The lower errors in official NHC track forecasts in 2024 mean that the forecast “cones” in 2025 will be slightly smaller than before (up to 6% in the Atlantic). The cone width at any forecast time is based on average error over the prior five years – so whether a storm is well-behaved or tough to predict, the cone width will be the same for all storms in a given year, as it reflects the average historical error rather than the uncertainty specific to a given hurricane. Also, the widths are calibrated so that on average they will capture about two-thirds of hurricane positions, meaning that the observed track positions can be expected to stray outside the cone about a third of the time. (The two-thirds value is intended to strike a balance between over- and under-warning.) And of course, impacts often extend well away from where the center tracks.
Hurricane Beryl from 2024 is a good example of why the cone should be taken as guidance rather than gospel.

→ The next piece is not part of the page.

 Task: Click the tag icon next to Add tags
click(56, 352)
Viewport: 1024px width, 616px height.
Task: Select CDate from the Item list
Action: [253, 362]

In the 48 hours before some of Beryl’s strongest winds smashed into central Houston as the center passed just to the west on the morning of July 8, the city core was consistently near the right-hand edge of the cone and briefly outside the right edge.
New on the scene: the HAFS model
For the 2024 season, NHC brought two variants of the new Hurricane Analysis and Forecast System (HAFS) model into the fold of its model guidance. HAFS, which became fully operational on June 27, 2024, is now the preferred option within the National Weather Service for high-resolution track and intensity forecasts, similar to the guidance long provided by HMON and HWRF. (These two models are still being run this season, but in “legacy” mode, so the underlying code will no longer be updated.) Three years of testing (2020-2022) showed improvements of up to 10% in both track and intensity for HAFS versus HWRF.

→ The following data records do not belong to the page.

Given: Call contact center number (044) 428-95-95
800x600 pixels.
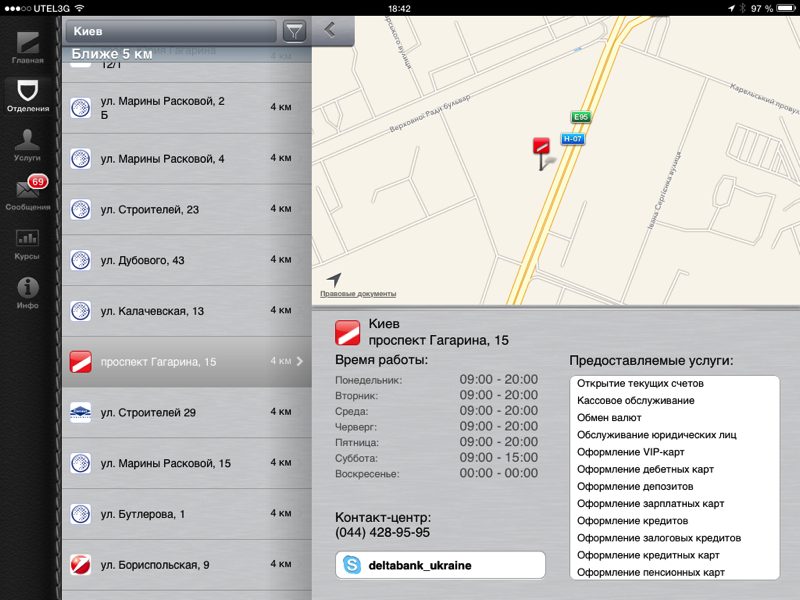Looking at the screenshot, I should [383, 533].
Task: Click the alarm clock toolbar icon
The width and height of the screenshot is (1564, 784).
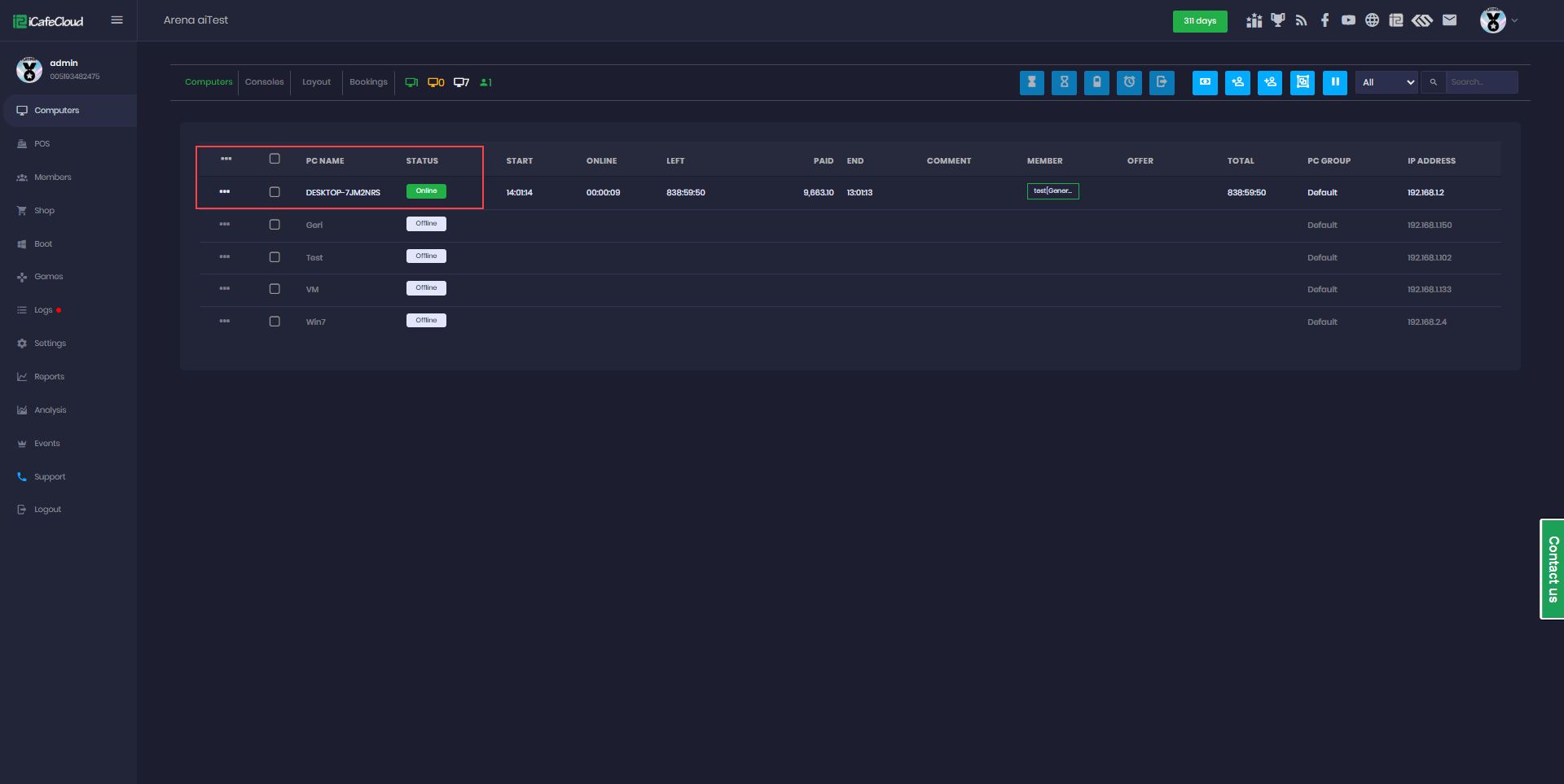Action: coord(1129,82)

HAFS is the hurricane-oriented element of the NWS Unified Modeling System, which uses a common dynamical core that’s designed to help streamline the agency’s key modeling efforts. Also part of this unified system is the current GFS model, which will provide input to the higher-resolution HAFS.
Two versions of HAFS are being run, both out to 126 hours and with maximum resolutions of 2 km in and around tropical cyclones:
- HAFS-A (for all global oceanic basins)
- HAFS-B (only for those basins monitored by NHC, including the North Atlantic and the Eastern and Central Pacific)

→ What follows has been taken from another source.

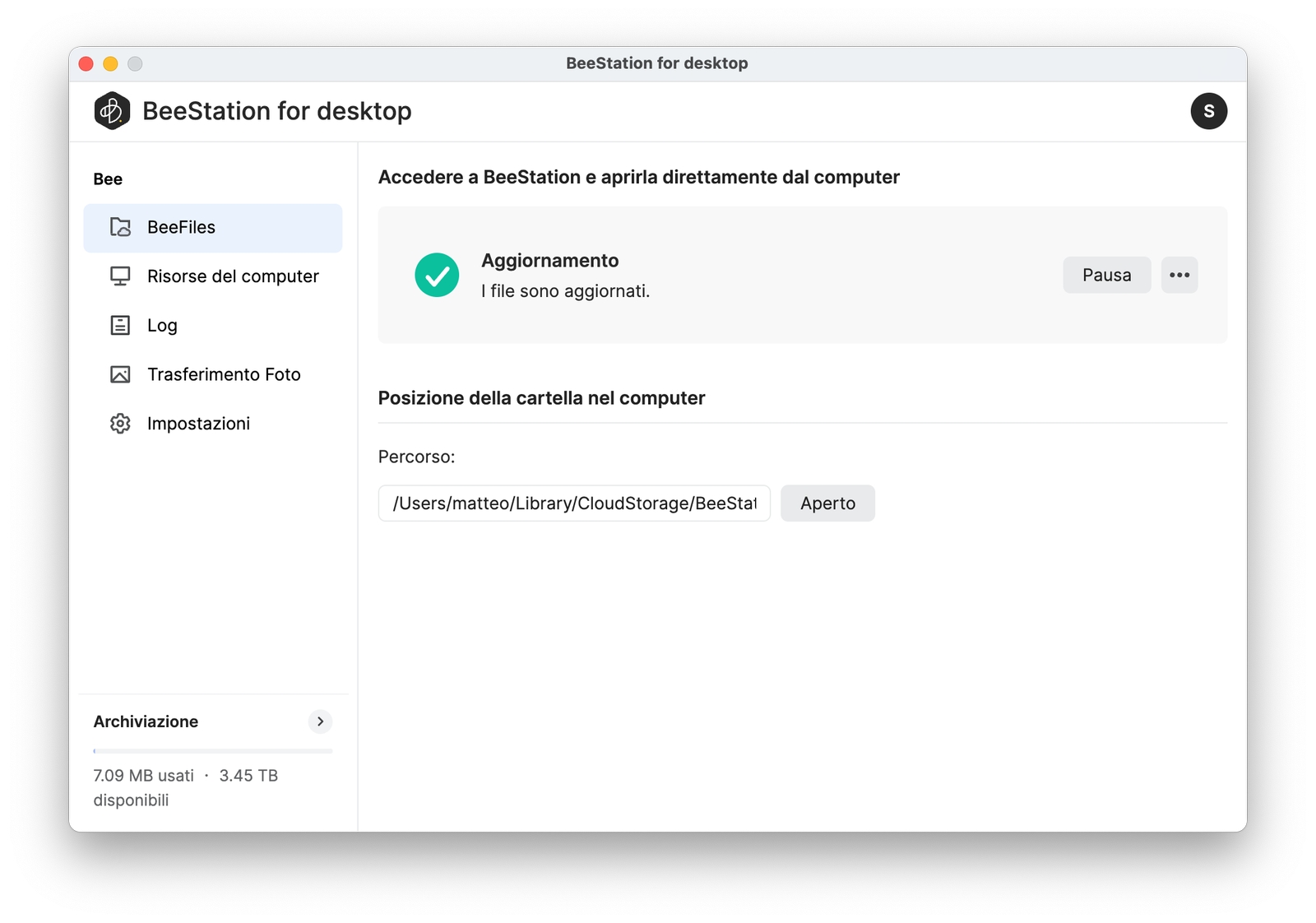The width and height of the screenshot is (1316, 923).
Task: Go to Risorse del computer section
Action: pos(233,276)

Sources of free model data
What are ensemble models?
Ensemble model runs are available for most of the top global models. An ensemble model is created by taking the forecast from the high-resolution version of a model like the GFS or European, then running multiple versions of the model with slightly different initial conditions to generate an ensemble of potential forecasts that suggest uncertainties that may exist. These ensemble members are run at a lower resolution to save computer time. The European model has 51 ensemble members, and the GFS has 31. The 0Z GFS run (called GEFS) goes out to Day 35 (note: there is approximately a 24-hour delay for Days 17-35 to be recorded). Note that Days 17-35 ensemble forecasts should be taken with a large grain of salt for now but may still be useful for tracking long-term or seasonal shifts.
Ensembles are especially useful for setups such as weak steering flow, where the varied starting conditions across a model ensemble may shed light on important features that the observing grid hasn’t yet captured directly. When the spread in a model ensemble decreases as a storm evolves, it’s a good sign that the forecast from that operational model is becoming more reliable. Keep in mind that one model’s ensemble tracks can sometimes be in tight agreement while another model’s ensemble is in tight agreement on a completely different solution. In such a case, it’s often the different physics within each model that is driving the difference, which makes it especially important to watch how the consensus model output evolves (the average forecast from three or more separate models averaged together, like the GFS, European, and UKMET models).
Several of the model-output sites above include the ECMWF’s Artificial Intelligence Forecasting System (AIFS), the first major AI-based global forecast model, which became operational in February 2025.
“The AIFS outperforms state-of-the-art physics-based models for many measures, including tropical cyclone tracks, with gains of up to 20%,” the ECMWF said in a news release on the AIFS debut. A 50-member AIFS ensemble is already in the works, and the center pointed out in a 2024 newsletter article that running such AI-based ensembles would be much less costly than running traditional numerical model ensembles.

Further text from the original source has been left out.